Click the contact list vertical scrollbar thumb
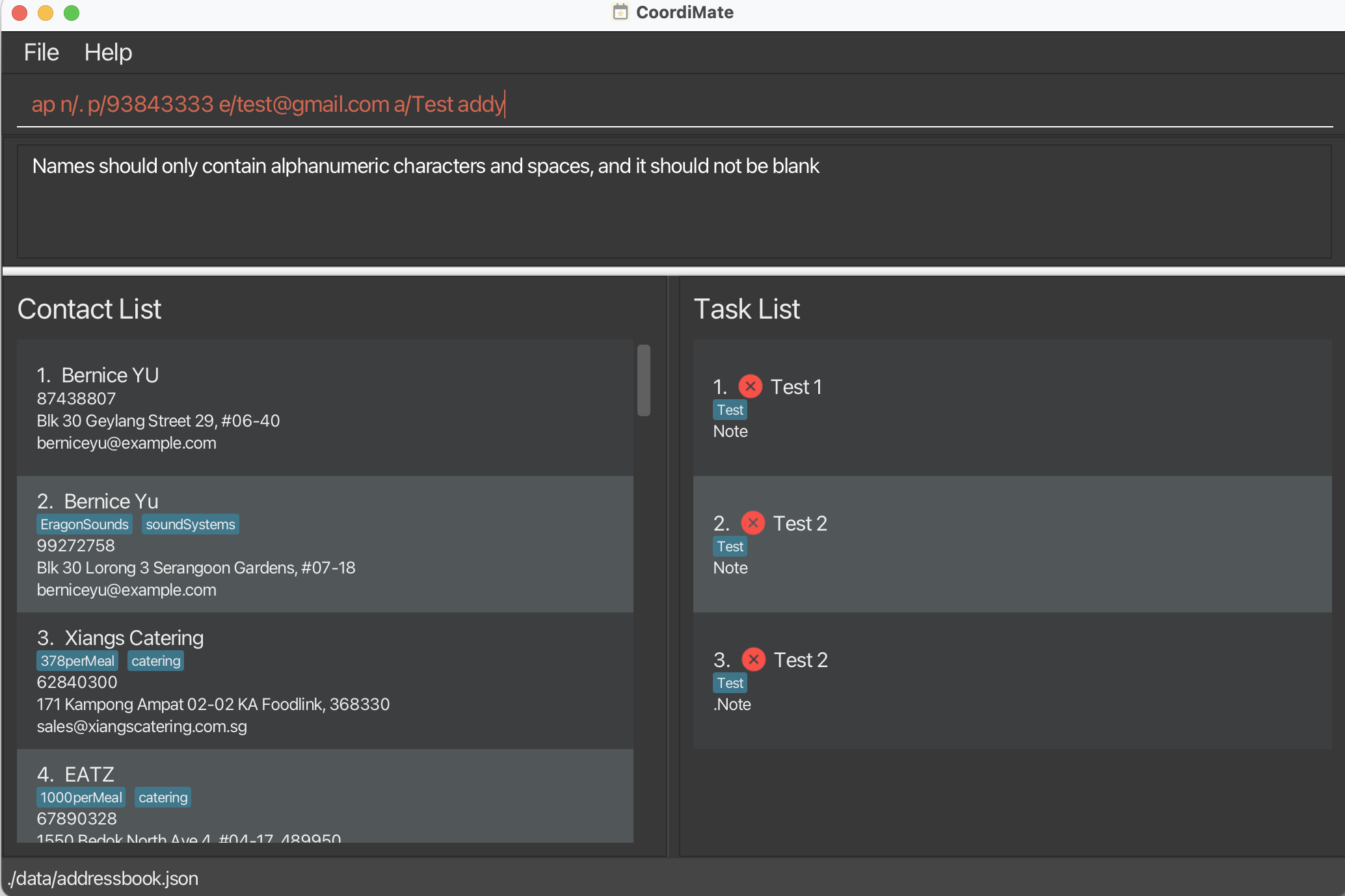 pos(643,380)
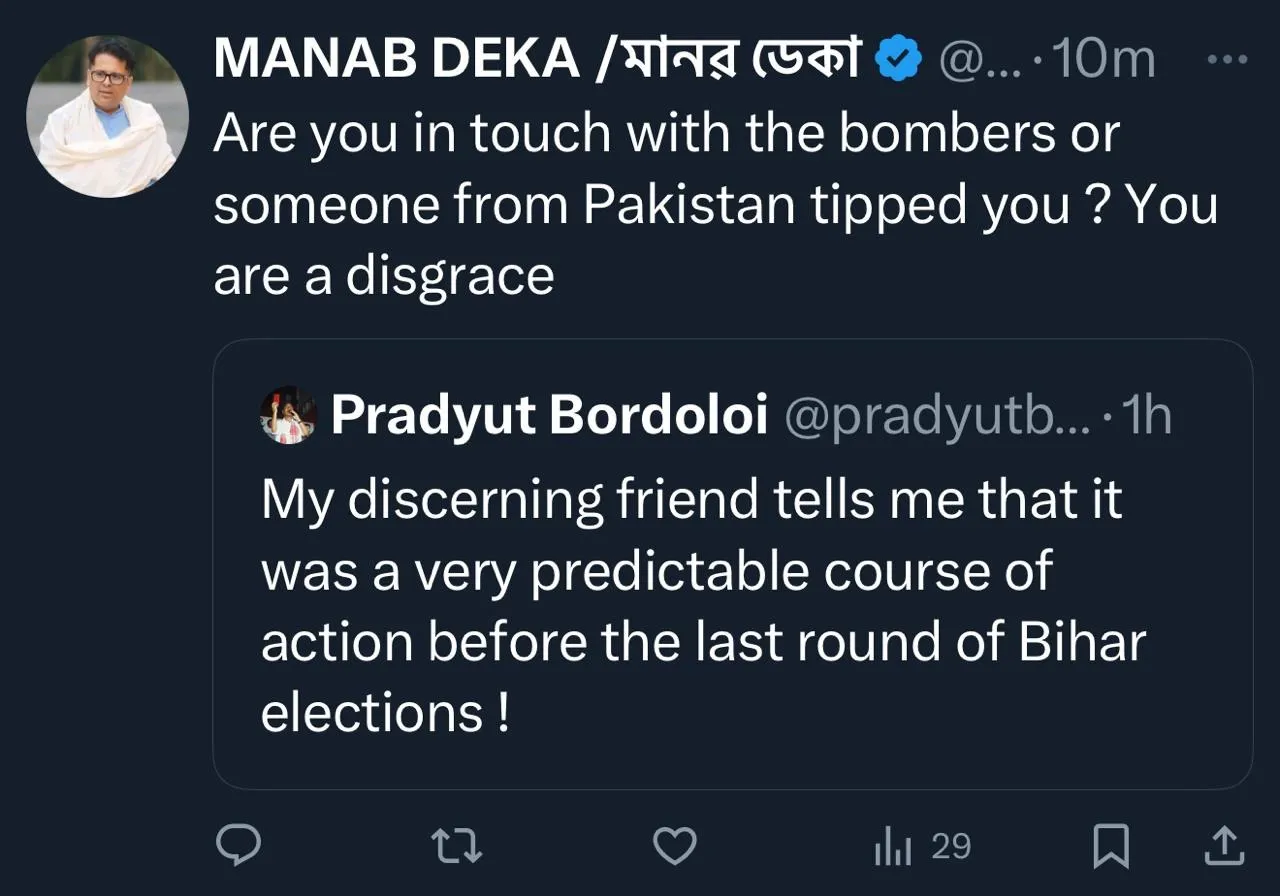This screenshot has width=1280, height=896.
Task: Bookmark this post
Action: click(x=1111, y=846)
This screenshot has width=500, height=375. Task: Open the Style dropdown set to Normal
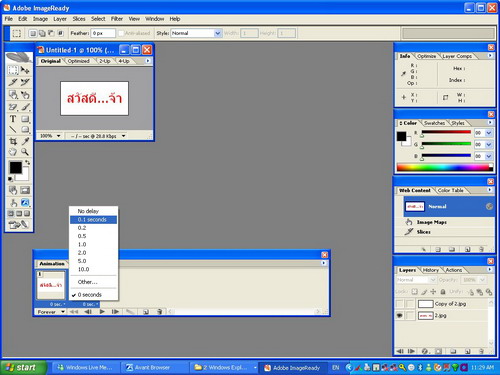coord(196,33)
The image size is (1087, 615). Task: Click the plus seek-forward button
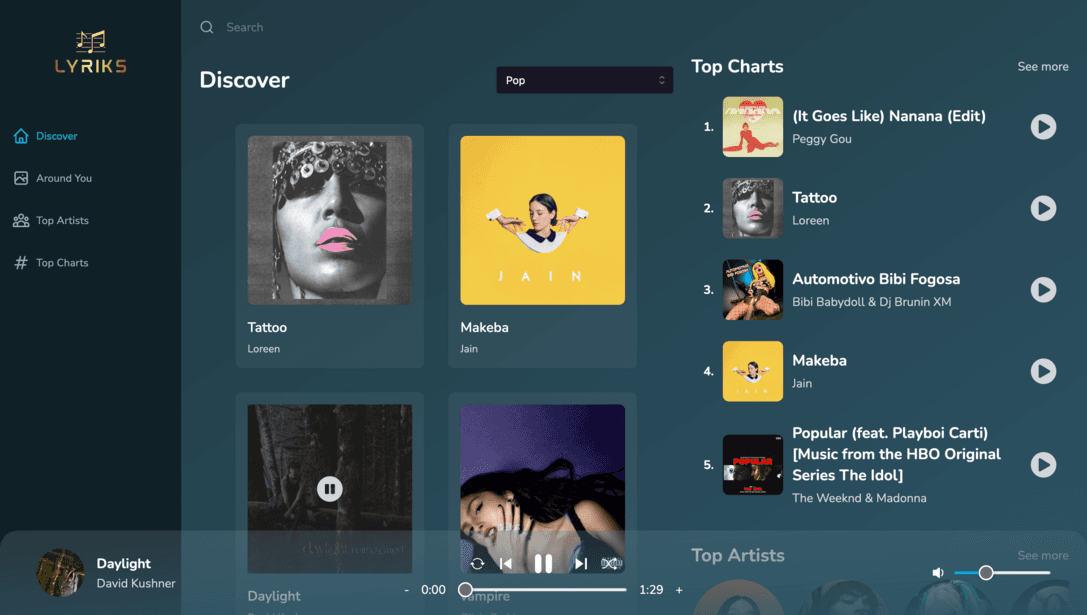679,590
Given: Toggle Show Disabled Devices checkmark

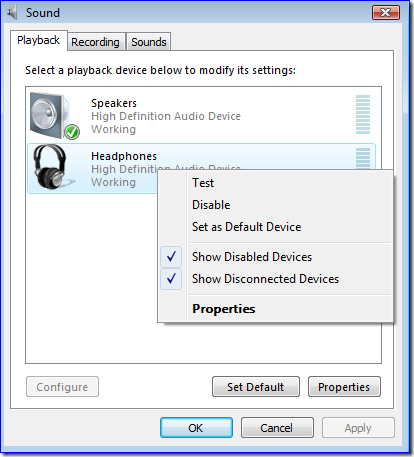Looking at the screenshot, I should click(x=171, y=257).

★ ★ ★ ★

Aim of the task >> Reproduce every line of the data above verbatim, leaving the pictures out.

Complete output >>
Click the contact list vertical scrollbar thumb
 pos(643,380)
This screenshot has width=1280, height=896.
Task: Bookmark this post
Action: click(x=1111, y=846)
This screenshot has width=500, height=375. Task: Open the Style dropdown set to Normal
coord(196,33)
The image size is (1087, 615). Task: Click the plus seek-forward button
679,590
Given: Toggle Show Disabled Devices checkmark

Looking at the screenshot, I should click(x=171, y=257).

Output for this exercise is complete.